Edith's brother and fellow writer Osbert was in turn poetic, extravagant, generous, belligerent, rude and oversensitive. His younger brother, Sacheverell, my father's father, was tall, thin, fascinated by the minutiae of life, author of over 130 books of poems, travel writing, architecture and music and possessed of a brilliant imaginative mind and almost no financial sense whatsoever.

It was into this family that Francis Trajan Sacheverell Sitwell was born in September 1935, the second name alighted on by Sacheverell when researching a book on Romania. The younger brother to Reresby, Francis was packed off to a maiden aunt in Canada during the Second World War for five years, for safekeeping, although he did once say to me, "I wondered once if they had actually forgotten about me."

On his return he was sent to boarding school and then Eton, where a contemporary remembers him as "always jolly, always amusing and always optimistic". After National Service in the Navy, Sitwell spent 10 years with Shell, including a two-year stint in Kericho, Kenya, where his houseboy called him Father Tum-Tum, before entering the world of public relations in London. "In a 20-year career," recalls a client, "he achieved the amazing feat of not making a single enemy."

His clients included Christie's, the Royal London Society for the Blind and the outdoor advertising company More O'Ferrall. In 1985 he founded his own firm, sharing an office with some former colleagues from his days in Red Lion Court, off Fleet Street, the PR heartland known then as Bullshit Boulevard. When not acting for his clients, Sitwell amused himself by organising small practical jokes. He once hid a pair of ladies' underwear in his colleague Simon Preston's breast pocket, which Preston then produced during a business meeting thinking it was a handkerchief.

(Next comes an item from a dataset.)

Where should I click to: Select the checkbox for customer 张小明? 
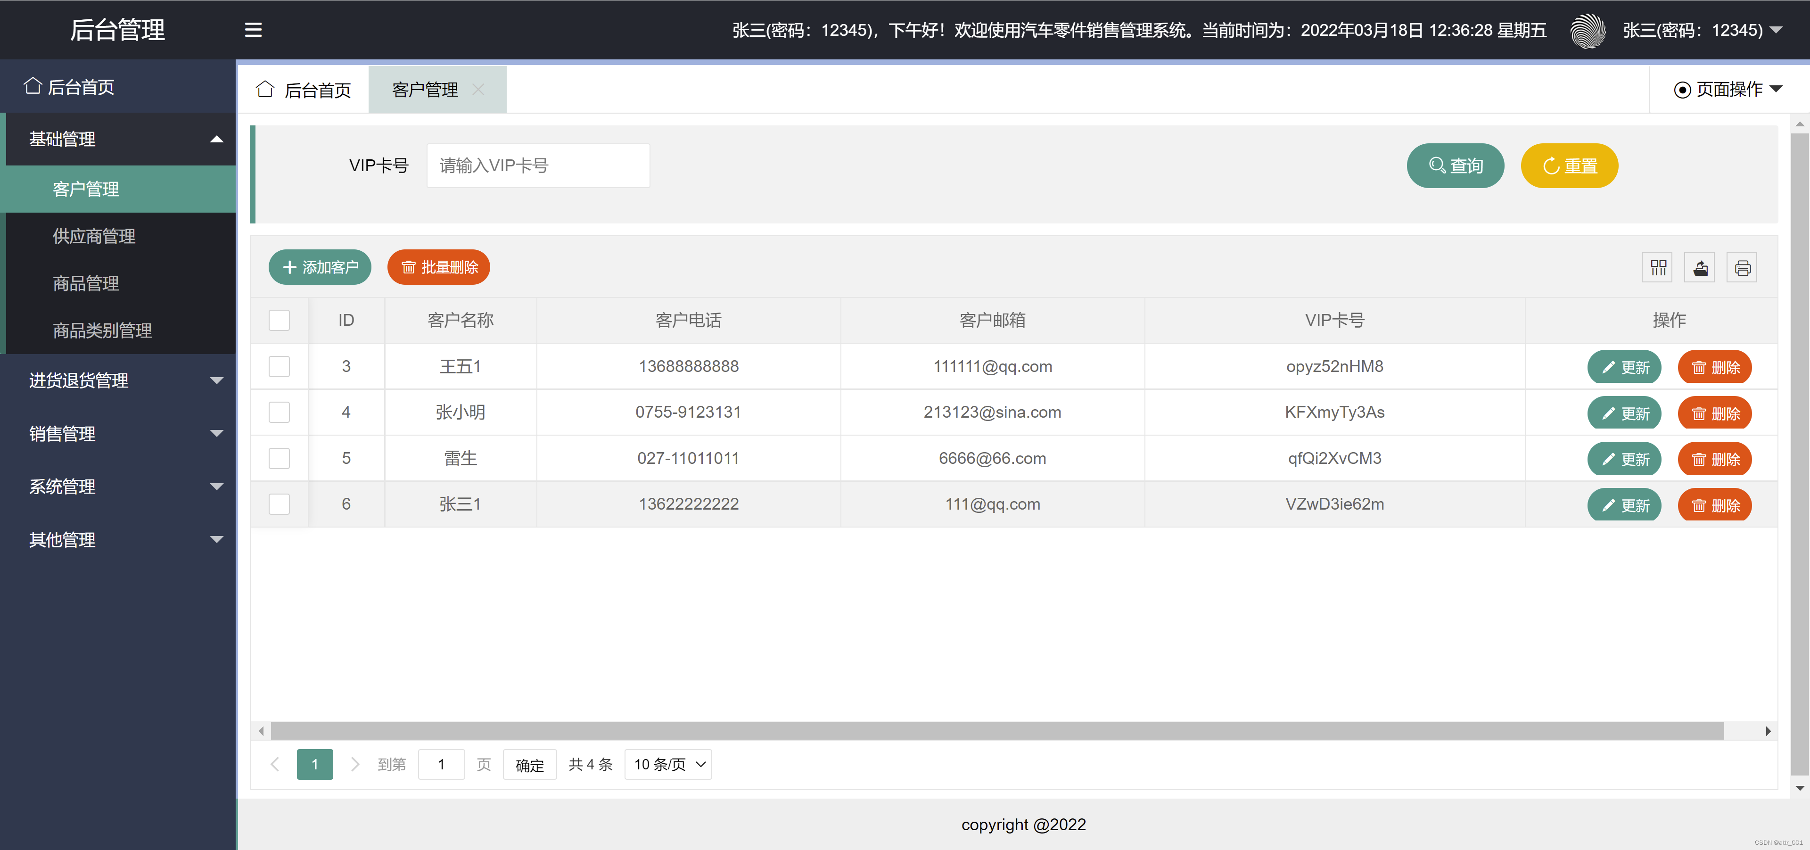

Sitwell inherited his father's fascination for life and also an intense love of music and the arts. He was on the councils of the London Philharmonic Orchestra and the Byam Shaw School of Art. He started the Sunday Ballet Club in the late Sixties to provide a platform for new dancers and choreographers; he was Chairman of the Park Lane Group which raised funds for young musicians; and in 1995 Princess Margaret unveiled the statue of Mozart he had commissioned in Orange Square in Pimlico.

On Edith's death, he inherited her literary works, which he promoted assiduously, allowing publication of her letters, and lecturing on her in Britain and across the world. He permitted Alannah Currie, of the 1980s pop group the Thompson Twins, to record Façade to modern club music.

When his father died in 1988, Sitwell took over Weston Hall, where he had spent his childhood, and was a much-loved member of the village. He was often to be found gossiping with the locals in the Crown Inn; they asked him to be president of the local horticultural society.

He held their annual show in his garden, persuading friends, including Barry Humphries one year, to open the event. Few will forget Dame Edna Everage emerging from the front of Weston Hall, climbing into a brougham and being drawn around the garden. She alighted at the top of some steps and was kissed warmly on both cheeks by Francis. In a poem specially written for the occasion, Dame Edna said, "As for me, I'm no ordinary mother and wife, I was Dame Edith Sitwell in a previous life."